**Instruction 1**: Does the passage on human work agree with each statement? Answer yes or no for each, quoting the deciding words: (a) most work today is done for the compensation it brings; (b) agreeable and irksome activities differ in muscular or nervous effort; (c) mountain climbing is an example of severe labor undertaken for pleasure.
**Instruction 2**: Copy the passage on human work word for word, beginning at the words "But there is" and stopping after "and provides inspiration.".

**Given text**:
— begin —

Human work/employment/work relations are complex. In terms of muscular or nervous effort there is no distinction between agreeable and irksome activities, or between those undertaken for pleasure and those undertaken for pay. In many instances severe physical labor, combined with hardship and exposure are undertaken for pleasure by tourists, who even hire and pay guides, for example mountain climbing. Similarly, athletic sports, though often arduous are both professions and undertaken for recreation. A multitude of occupations ordinarily pursued for gain (compensation)–woodworking, gardening, painting, acting—are also pursued by many persons for the satisfaction involved with performing them. However, the greater part of the activity which humans pursue in attaining a living does not give pleasure. The chief reason seems to be that activity, in order to be effective toward attaining a living, must be steady, unvaried, and long-continued; and it must be, in an important sense, not free. The characteristic of most activities that are sources of pleasure in themselves is the element of freshness or novelty, and the absence of compulsion.

A portion of humans may find pleasurable the work they are obliged to perform. But research indicates that most work today is performed for the compensation it brings, and for no other reason. The economists tell us the compensation given is proportionate to the work performed. That work is dubbed irksome by most humans is not surprising. Nor is it surprising that a central problem of work, as defined since the industrial revolution is the conflict over “irksome work” and remuneration for such work.

But there is another view of work in western history. That view interprets work as a blessing and a source of cheerfulness and pride. Work is not a curse or a punishment. The ideal society is a land of Cockaigne, where all things come by nature and the need to work has vanished. A society in which there is satisfying work available for everybody. Work is the only sure route to human happiness, bringing health, contentment, and personal fulfilment. Work fulfills human life and provides inspiration.

— end —

Rows from a pointing dataset
— begin —

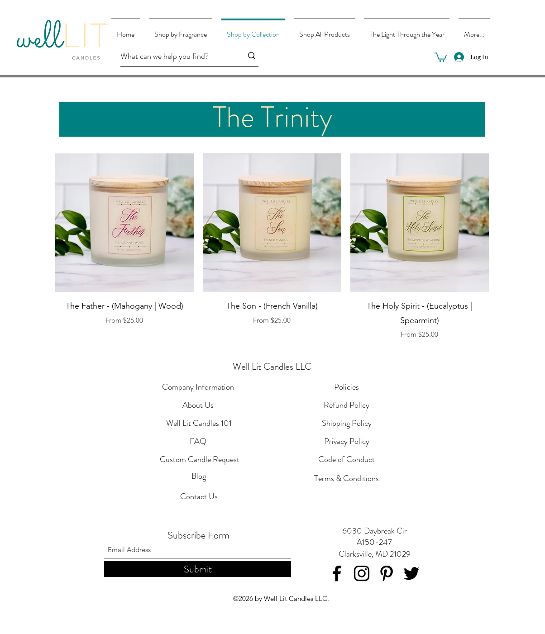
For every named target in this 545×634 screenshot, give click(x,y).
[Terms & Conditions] (346, 479)
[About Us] (198, 405)
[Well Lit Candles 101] (199, 424)
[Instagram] (361, 573)
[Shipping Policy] (346, 424)
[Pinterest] (386, 573)
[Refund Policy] (346, 405)
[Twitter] (411, 573)
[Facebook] (336, 573)
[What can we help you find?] (174, 56)
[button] (441, 57)
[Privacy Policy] (346, 442)
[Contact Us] (199, 497)
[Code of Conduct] (346, 460)
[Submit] (197, 569)
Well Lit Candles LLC (272, 366)
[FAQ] (198, 442)
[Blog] (198, 476)
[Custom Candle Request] (199, 460)
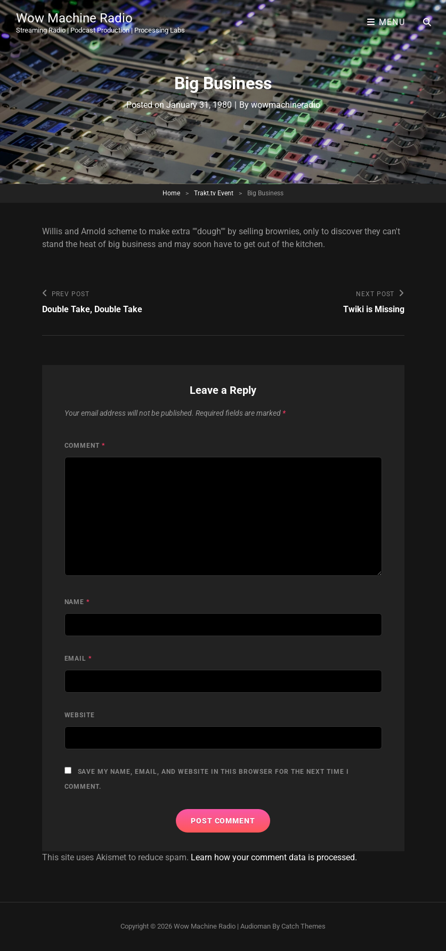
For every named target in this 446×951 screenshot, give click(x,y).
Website (79, 715)
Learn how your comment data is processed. (274, 857)
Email (78, 658)
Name (77, 602)
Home (171, 193)
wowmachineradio (285, 105)
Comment (85, 445)
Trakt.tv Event (213, 193)
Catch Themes (303, 926)
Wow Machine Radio (74, 18)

— end —

**Exercise output 1**:
(a) Yes: "most work today is performed for the compensation it brings, and for no other reason."
(b) No: "In terms of muscular or nervous effort there is no distinction between agreeable and irksome activities"
(c) Yes: "In many instances severe physical labor, combined with hardship and exposure are undertaken for pleasure by tourists, who even hire and pay guides, for example mountain climbing."

**Exercise output 2**:
But there is another view of work in western history. That view interprets work as a blessing and a source of cheerfulness and pride. Work is not a curse or a punishment. The ideal society is a land of Cockaigne, where all things come by nature and the need to work has vanished. A society in which there is satisfying work available for everybody. Work is the only sure route to human happiness, bringing health, contentment, and personal fulfilment. Work fulfills human life and provides inspiration.